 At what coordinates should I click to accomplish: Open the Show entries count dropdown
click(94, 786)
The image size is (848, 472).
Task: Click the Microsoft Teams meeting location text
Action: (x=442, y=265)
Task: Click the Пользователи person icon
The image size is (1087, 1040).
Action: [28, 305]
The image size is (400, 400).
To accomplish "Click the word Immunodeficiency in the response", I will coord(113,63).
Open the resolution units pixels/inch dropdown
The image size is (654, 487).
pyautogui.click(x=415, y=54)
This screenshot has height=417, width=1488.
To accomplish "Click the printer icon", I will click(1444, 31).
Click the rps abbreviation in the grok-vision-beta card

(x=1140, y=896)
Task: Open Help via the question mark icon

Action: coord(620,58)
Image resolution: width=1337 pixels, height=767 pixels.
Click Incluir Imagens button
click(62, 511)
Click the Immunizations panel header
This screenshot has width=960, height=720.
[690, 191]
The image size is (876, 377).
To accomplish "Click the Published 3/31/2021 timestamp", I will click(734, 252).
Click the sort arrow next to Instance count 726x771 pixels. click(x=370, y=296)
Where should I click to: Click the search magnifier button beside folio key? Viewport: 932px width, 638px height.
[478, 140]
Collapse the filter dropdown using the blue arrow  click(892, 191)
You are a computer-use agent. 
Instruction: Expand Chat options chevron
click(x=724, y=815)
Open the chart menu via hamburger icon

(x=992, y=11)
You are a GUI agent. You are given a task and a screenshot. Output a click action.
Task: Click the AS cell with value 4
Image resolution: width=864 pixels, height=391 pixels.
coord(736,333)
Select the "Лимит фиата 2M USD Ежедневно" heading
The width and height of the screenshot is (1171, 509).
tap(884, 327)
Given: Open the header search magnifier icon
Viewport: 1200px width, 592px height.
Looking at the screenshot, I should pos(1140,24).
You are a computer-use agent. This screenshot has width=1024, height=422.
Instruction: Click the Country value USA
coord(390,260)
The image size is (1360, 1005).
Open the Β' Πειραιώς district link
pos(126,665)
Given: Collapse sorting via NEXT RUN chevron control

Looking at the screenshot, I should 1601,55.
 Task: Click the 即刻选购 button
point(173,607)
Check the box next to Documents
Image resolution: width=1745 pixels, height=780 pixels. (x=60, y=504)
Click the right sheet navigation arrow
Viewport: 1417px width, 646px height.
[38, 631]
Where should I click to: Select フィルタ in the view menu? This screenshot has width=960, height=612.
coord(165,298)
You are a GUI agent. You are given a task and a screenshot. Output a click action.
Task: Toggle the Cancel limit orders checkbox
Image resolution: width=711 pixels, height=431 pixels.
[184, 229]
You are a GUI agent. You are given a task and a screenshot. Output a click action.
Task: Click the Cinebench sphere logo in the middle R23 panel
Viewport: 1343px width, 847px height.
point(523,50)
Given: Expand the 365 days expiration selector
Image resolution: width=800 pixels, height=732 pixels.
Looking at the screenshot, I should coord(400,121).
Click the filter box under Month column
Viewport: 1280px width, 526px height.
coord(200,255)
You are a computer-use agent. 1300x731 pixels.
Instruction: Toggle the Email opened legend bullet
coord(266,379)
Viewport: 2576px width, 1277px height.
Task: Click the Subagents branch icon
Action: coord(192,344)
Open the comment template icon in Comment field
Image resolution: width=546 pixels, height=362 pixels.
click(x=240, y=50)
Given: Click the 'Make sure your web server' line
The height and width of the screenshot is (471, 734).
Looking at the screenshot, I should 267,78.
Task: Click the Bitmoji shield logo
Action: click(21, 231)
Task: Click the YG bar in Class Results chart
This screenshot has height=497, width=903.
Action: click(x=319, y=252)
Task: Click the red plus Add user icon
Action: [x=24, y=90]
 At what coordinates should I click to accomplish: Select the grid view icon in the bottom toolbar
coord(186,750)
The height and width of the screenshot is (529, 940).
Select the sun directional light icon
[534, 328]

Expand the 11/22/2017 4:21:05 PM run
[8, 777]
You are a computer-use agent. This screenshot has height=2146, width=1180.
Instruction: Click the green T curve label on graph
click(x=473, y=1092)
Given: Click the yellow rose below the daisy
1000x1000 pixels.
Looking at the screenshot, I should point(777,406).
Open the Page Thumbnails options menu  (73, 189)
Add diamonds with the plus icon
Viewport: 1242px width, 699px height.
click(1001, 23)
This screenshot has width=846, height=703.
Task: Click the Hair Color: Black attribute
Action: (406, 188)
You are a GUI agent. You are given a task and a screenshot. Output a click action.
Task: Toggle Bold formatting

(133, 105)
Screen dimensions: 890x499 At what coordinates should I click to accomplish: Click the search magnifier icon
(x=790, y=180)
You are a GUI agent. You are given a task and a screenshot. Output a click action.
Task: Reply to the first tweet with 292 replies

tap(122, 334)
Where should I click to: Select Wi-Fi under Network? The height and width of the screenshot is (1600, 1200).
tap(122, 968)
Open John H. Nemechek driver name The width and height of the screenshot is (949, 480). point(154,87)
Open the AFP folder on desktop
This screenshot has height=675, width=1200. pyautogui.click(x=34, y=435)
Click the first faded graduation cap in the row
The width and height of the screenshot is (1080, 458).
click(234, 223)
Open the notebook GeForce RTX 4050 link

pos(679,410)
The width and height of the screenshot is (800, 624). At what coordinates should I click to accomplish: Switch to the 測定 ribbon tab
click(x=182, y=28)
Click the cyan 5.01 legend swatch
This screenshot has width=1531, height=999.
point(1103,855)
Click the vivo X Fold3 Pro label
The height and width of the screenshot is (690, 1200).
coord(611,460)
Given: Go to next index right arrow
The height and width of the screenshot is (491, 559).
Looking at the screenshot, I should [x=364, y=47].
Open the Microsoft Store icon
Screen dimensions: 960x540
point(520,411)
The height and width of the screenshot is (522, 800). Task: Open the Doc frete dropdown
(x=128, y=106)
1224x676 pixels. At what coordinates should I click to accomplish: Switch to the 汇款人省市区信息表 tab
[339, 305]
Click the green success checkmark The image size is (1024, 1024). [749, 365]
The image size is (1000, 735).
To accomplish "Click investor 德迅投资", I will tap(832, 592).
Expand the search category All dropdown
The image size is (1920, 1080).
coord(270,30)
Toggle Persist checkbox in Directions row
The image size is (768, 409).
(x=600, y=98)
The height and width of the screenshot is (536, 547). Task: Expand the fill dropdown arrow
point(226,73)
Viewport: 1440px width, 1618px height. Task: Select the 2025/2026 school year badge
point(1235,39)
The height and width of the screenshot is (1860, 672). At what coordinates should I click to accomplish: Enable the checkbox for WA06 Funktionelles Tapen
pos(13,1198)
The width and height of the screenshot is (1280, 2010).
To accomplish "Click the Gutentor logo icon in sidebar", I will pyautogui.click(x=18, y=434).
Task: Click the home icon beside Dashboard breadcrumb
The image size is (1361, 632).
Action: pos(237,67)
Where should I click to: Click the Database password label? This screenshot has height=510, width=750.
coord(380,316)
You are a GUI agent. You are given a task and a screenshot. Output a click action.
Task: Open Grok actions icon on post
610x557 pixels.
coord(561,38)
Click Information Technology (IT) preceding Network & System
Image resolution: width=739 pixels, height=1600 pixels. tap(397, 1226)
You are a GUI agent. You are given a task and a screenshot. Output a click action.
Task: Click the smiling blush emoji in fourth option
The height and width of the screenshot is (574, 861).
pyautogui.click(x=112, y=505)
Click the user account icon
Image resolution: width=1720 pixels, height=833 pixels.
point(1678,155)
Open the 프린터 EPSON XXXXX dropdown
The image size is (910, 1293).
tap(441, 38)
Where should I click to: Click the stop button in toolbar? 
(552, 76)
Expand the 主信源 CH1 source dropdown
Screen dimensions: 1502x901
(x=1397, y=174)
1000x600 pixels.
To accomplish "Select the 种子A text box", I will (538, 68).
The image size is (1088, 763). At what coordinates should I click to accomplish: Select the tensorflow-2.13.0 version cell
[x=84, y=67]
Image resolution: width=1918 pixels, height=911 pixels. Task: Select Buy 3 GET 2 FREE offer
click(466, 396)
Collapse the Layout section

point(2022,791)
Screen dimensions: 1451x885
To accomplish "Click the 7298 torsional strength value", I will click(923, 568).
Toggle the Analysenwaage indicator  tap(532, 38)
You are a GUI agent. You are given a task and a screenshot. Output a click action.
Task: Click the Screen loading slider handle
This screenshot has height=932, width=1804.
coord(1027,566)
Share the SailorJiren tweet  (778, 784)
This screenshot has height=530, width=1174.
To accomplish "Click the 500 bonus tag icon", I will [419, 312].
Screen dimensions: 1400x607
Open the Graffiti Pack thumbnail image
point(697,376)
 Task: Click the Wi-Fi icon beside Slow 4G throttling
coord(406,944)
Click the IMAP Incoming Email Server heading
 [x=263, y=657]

━━━━

Work to be completed:
The response must consist of the lines above, from the first one through the line containing "The image size is (400, 400).", reproduced exactly.

Response below:
 At what coordinates should I click to accomplish: Open the Show entries count dropdown
click(94, 786)
The image size is (848, 472).
Task: Click the Microsoft Teams meeting location text
Action: (x=442, y=265)
Task: Click the Пользователи person icon
The image size is (1087, 1040).
Action: [28, 305]
The image size is (400, 400).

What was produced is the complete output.